Sunday, December 31, 2023

Holy Family - B: Submission: Being under the mission

 Friends

Peace be with you. 

I’m guessing some of you are, once again, surprised, maybe even a little disappointed, that I didn’t use the short version of the second reading. And, let me allay the fears of the women and, possibly the hopes of some of the men, that I’m not going to use St. Paul’s Letter to the Collosians to outline a misogynistic view of the world where women, as the philosopher Simone de Bouvier said, are considered the second sex. I’m sure most other priests did have the lector read the shorter form and/or are probably avoiding talking about the reading. But I think, if we do that, we not only contribute to any misunderstandings or abuse surrounding this passage but we miss out on what is really meant to be more of a challenge to the mindset of men, possibly even more so in today’s world than at the time of St. Paul. So, at the risk of neglecting the gospel and first reading, let’s look at that second reading for today’s Mass and let it teach us what a holy family should look like. 

First and foremost, St. Paul paints a general picture of what the life of virtue should look like for all who call themselves Christian. It’s worth taking a day to reflect on the whole paragraph but especially “heartfelt compassion, kindness, humility, gentleness, and patience, bearing with one another and forgiving one another”. We may want to ask ourselves what role each of these virtues play in our lives. He starts by being inclusive of everyone and then moves into some specific advice to families. 

It’s at this point that things get…controversial.
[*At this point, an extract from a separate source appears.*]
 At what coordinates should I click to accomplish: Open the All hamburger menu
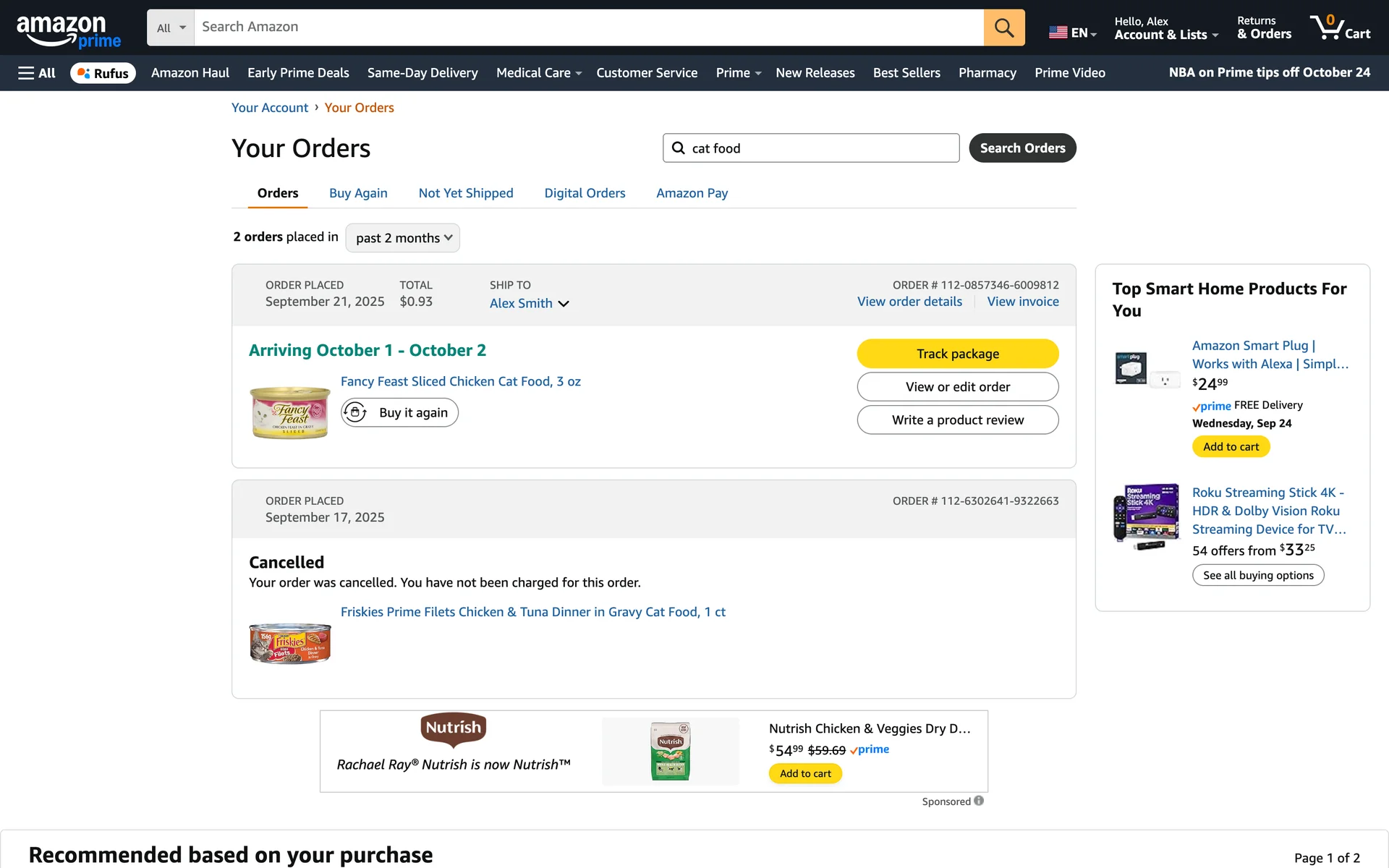(x=37, y=73)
Some people look at this second paragraph and say that it’s representative of an outmoded view of life, of a time when the man was in charge of the family and the woman was seen as little better than property. They say that it reminds them of when we used to use terms like “women’s work”. They point to the word submission and shake their heads picturing a woman barefoot and pregnant doing all the housework like cooking and cleaning and raising the children while the husband goes to work and mows the lawn and changes the light bulbs. I’d like to suggest we take another look at this reading starting with a better viewpoint, with the help of a theologian named Dr. Peter Kreeft. By the way, you can get the book that I’m basing this homily on in our bookstore and it’s called “Food for the Soul” by Dr. Peter Kreeft. 
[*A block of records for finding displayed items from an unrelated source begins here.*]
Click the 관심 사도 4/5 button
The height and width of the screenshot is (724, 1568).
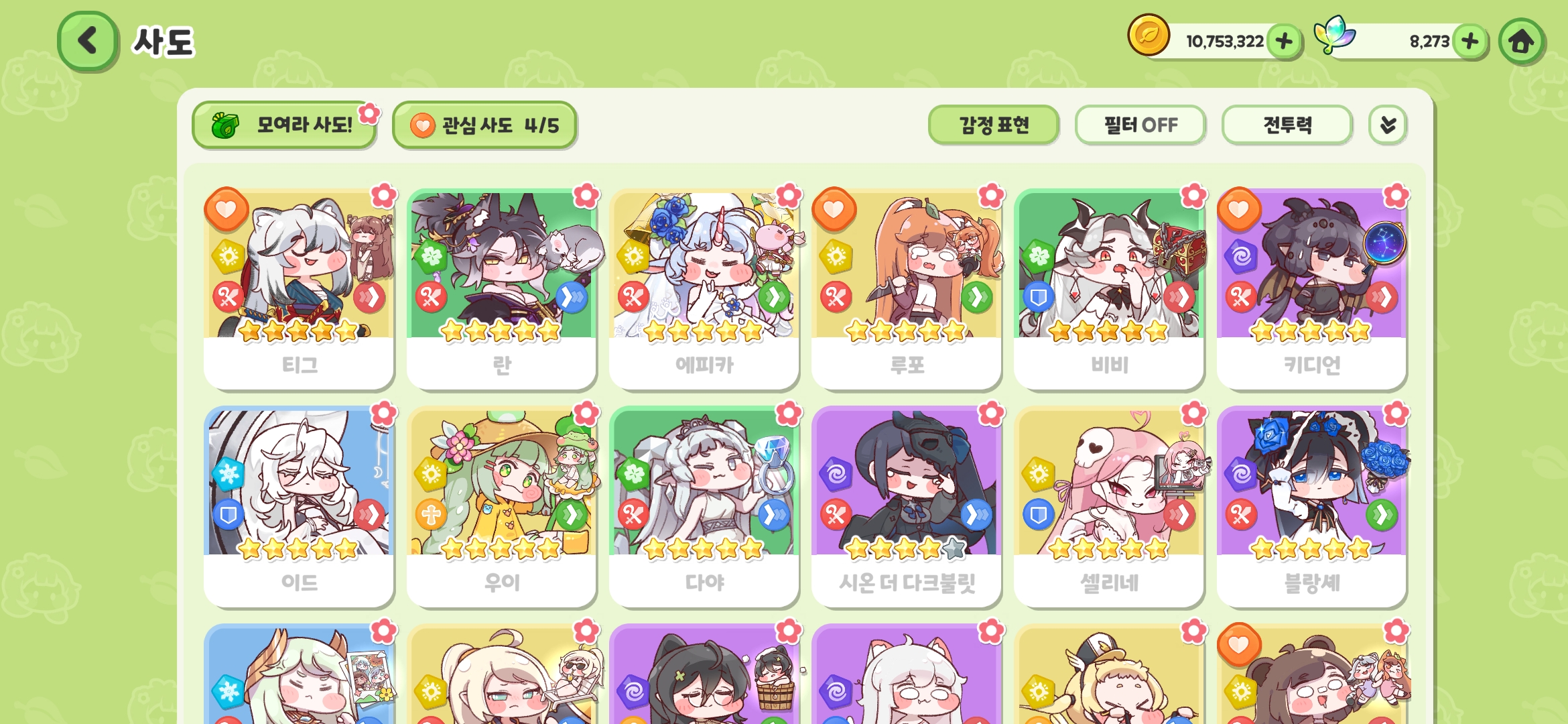pos(484,125)
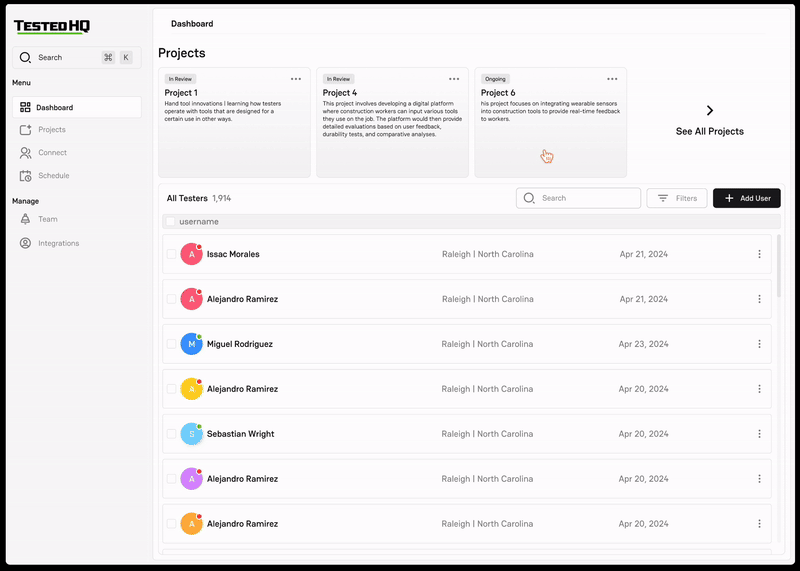Click the testers list vertical scrollbar
Viewport: 800px width, 571px height.
coord(778,266)
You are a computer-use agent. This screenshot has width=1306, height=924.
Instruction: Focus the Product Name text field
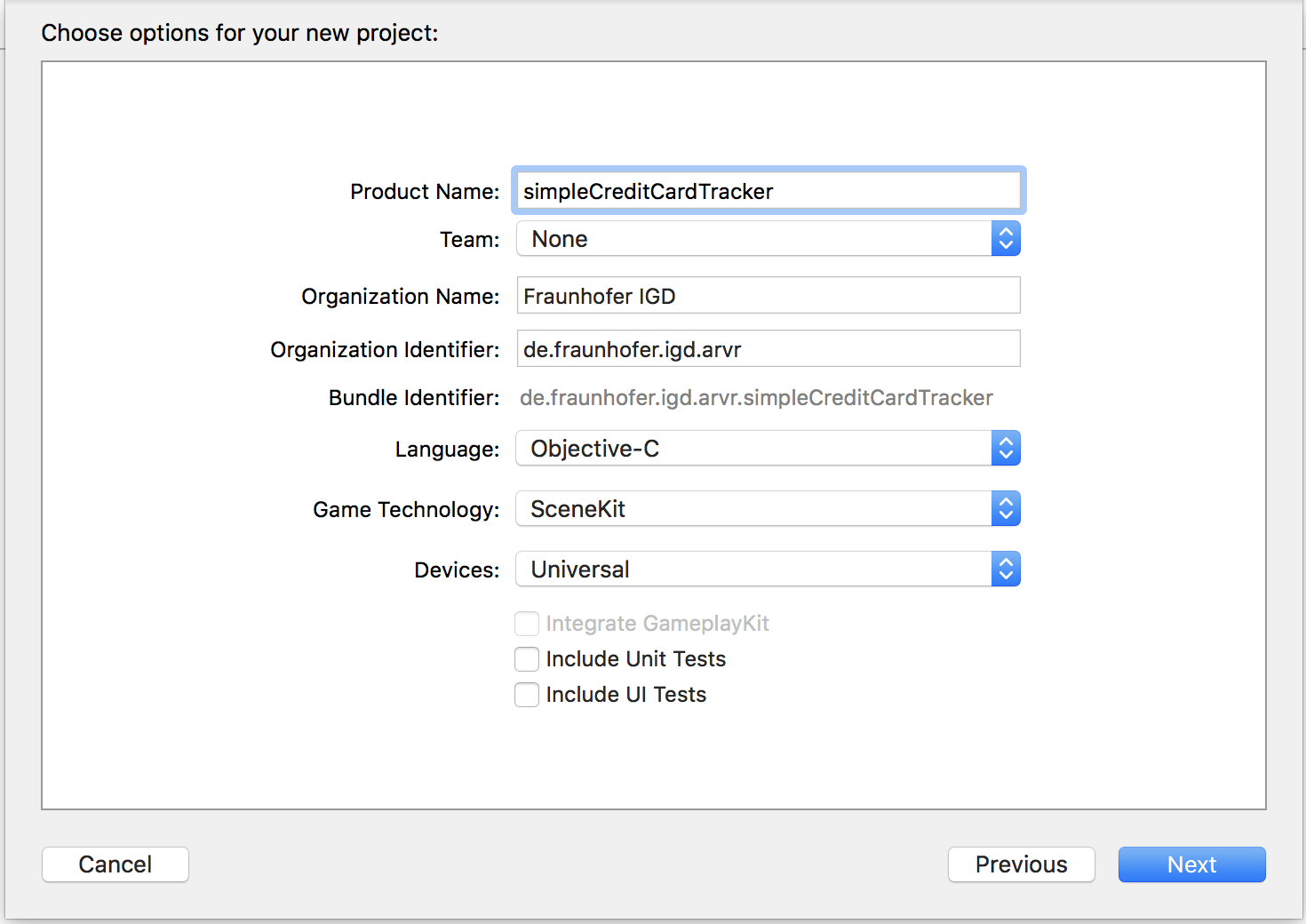(768, 191)
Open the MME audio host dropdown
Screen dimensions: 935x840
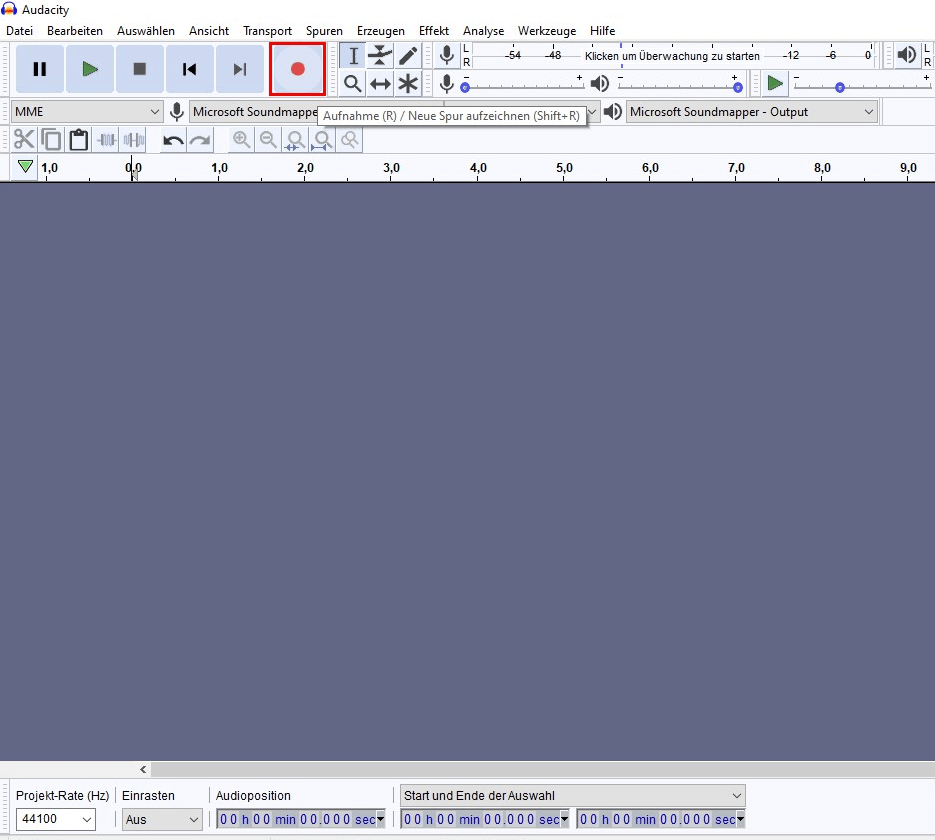[x=87, y=111]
First, even though St. Paul only says wives should be submissive to husbands in this passage, in Ephesians, he starts by saying that everyone should be submissive to everyone out of reverence for Christ. So, it’s meant to grow out of an overall sense of mutual submission to one another that marks the Christian community. Dr. Kreeft goes on to point out that a husband is meant to love his wife and avoid any bitterness toward her. Again, he points to the passage in Ephesians where it says that a husband must love his wife like Christ loved the Church. I’d like to suggest that this is actually more of a radical submission than the wife is called to do. Christ loved the Church by dying for her, by giving up his life, by submitting his will to her will. After all, as Dr. Kreeft points out, submission means being “under the mission of” so this submission isn’t a kind of fear of violence or a kind of blind obedience. Soldiers are submissive to their superiors when they charge into battle. Being submissive means having a mission in mind and following it. Dr. Kreeft had this great quote, “There are two possible motives for getting married: to get happiness or to give it. If the motive of either or both is to get it rather than to give it, the odds are that the marriage will fail. If the motive of both is to give it, it will almost certainly succeed”. 

You see, I think in both Ephesians and in today’s reading from Colossians, St. Paul wasn’t advocating husbands dominating their wives. Far from it! I think he was saying that a family has a mission and it’s important that both husbands and wives have that mission in mind. The mission can be easily stated as to get the other person and all their children to heaven. That is our ultimate happiness, after all, to be with God in heaven.

Do we live our life as though the only thing that matters is getting myself into heaven or do we see our mission to get our holy family in heaven?